▶ PROBLEM DESCRIPTION
Leave the pictures in the listing below aside and reproduce exactly the lines starting with the one with "Click the Comments button" and going on through the one with "Instruction: Select the", both ends included.

*** INPUT DATA Section Begins ***

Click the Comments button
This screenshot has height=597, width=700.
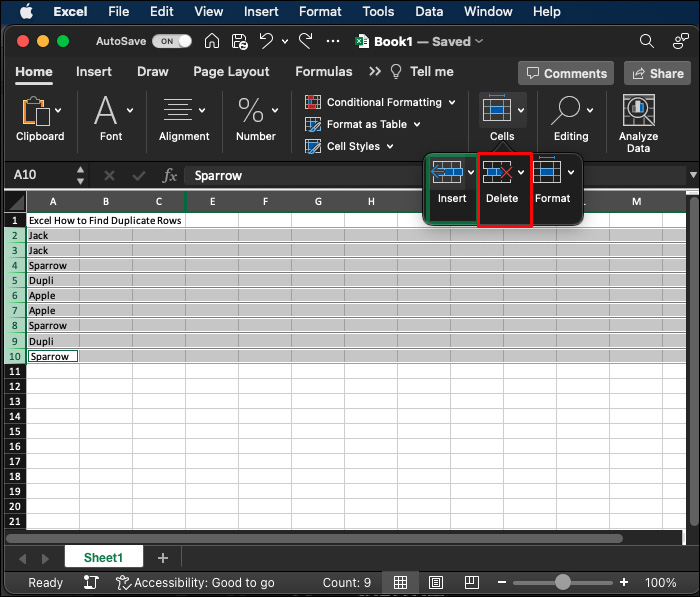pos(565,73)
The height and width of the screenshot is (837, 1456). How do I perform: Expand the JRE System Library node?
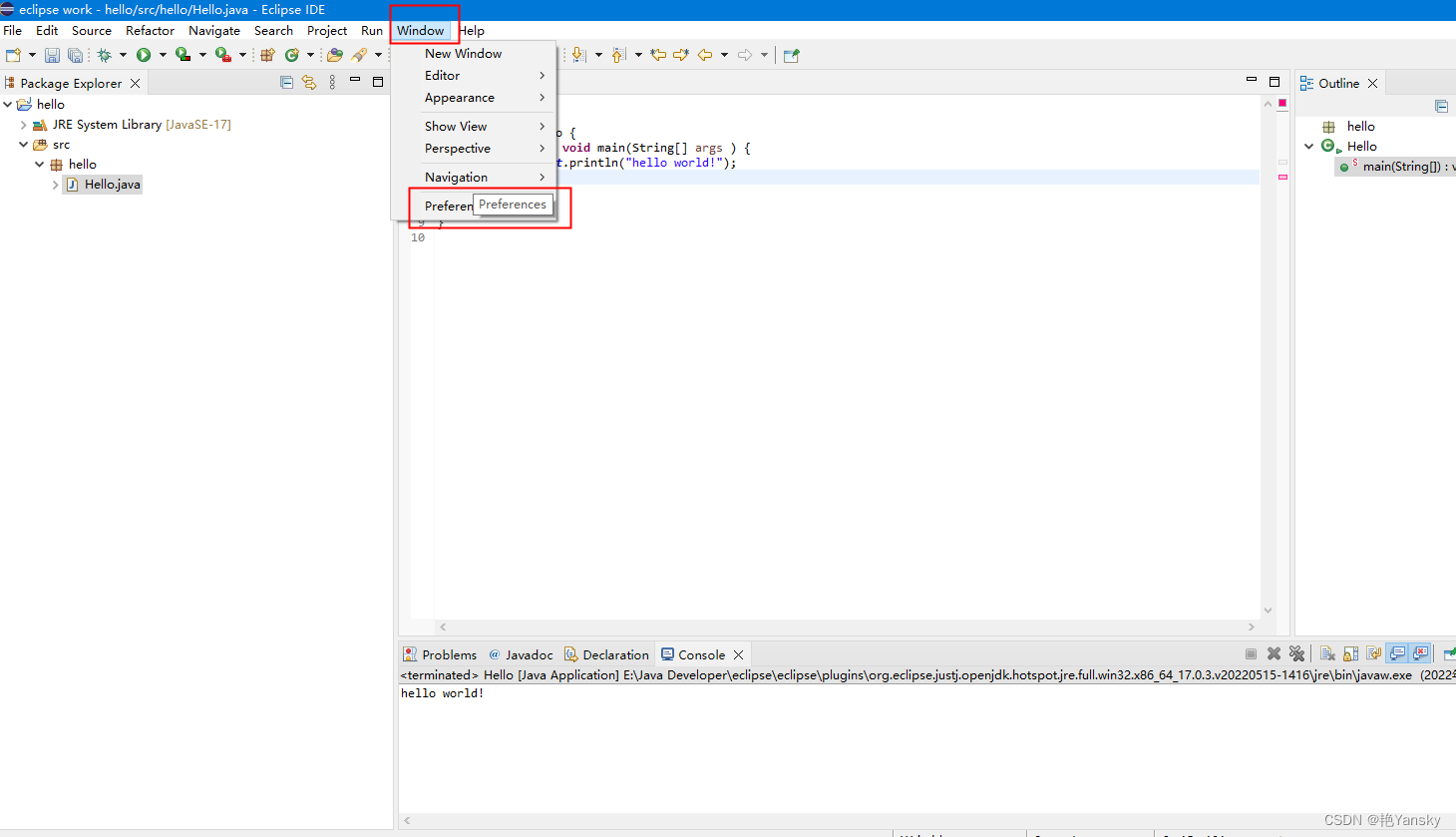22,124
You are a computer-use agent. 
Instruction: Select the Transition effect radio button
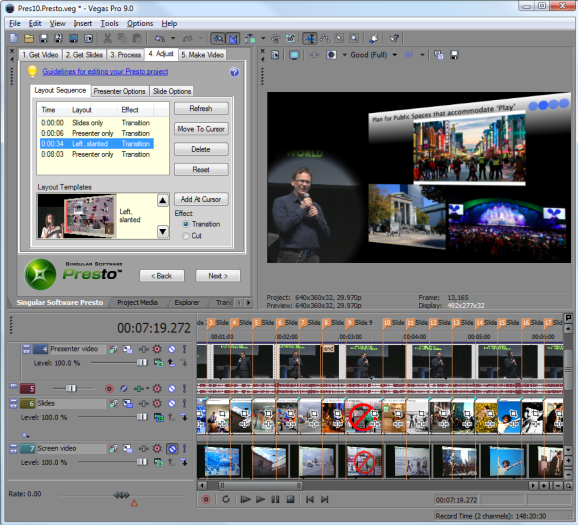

*** INPUT DATA Section Ends ***
*** INPUT DATA Section Begins ***

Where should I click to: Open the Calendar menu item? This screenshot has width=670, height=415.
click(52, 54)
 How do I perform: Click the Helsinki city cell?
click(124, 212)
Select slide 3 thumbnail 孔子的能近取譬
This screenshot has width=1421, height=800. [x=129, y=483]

*** INPUT DATA Section Ends ***
*** INPUT DATA Section Begins ***

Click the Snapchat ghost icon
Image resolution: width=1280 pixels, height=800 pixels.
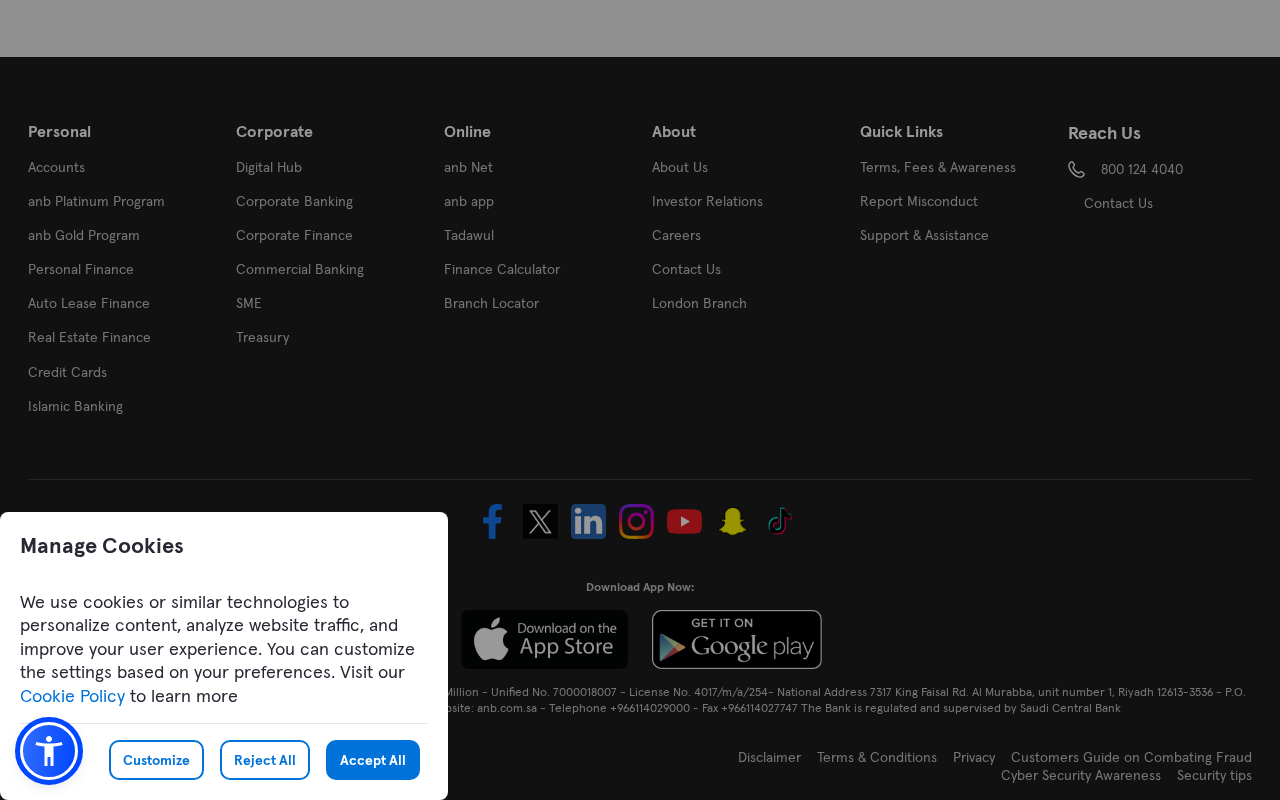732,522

*** INPUT DATA Section Ends ***

▶ EXPECTED OUTPUT
Click the Comments button
This screenshot has height=597, width=700.
pos(565,73)
The height and width of the screenshot is (837, 1456). How do I perform: Expand the JRE System Library node?
22,124
You are a computer-use agent. 
Instruction: Select the Transition effect radio button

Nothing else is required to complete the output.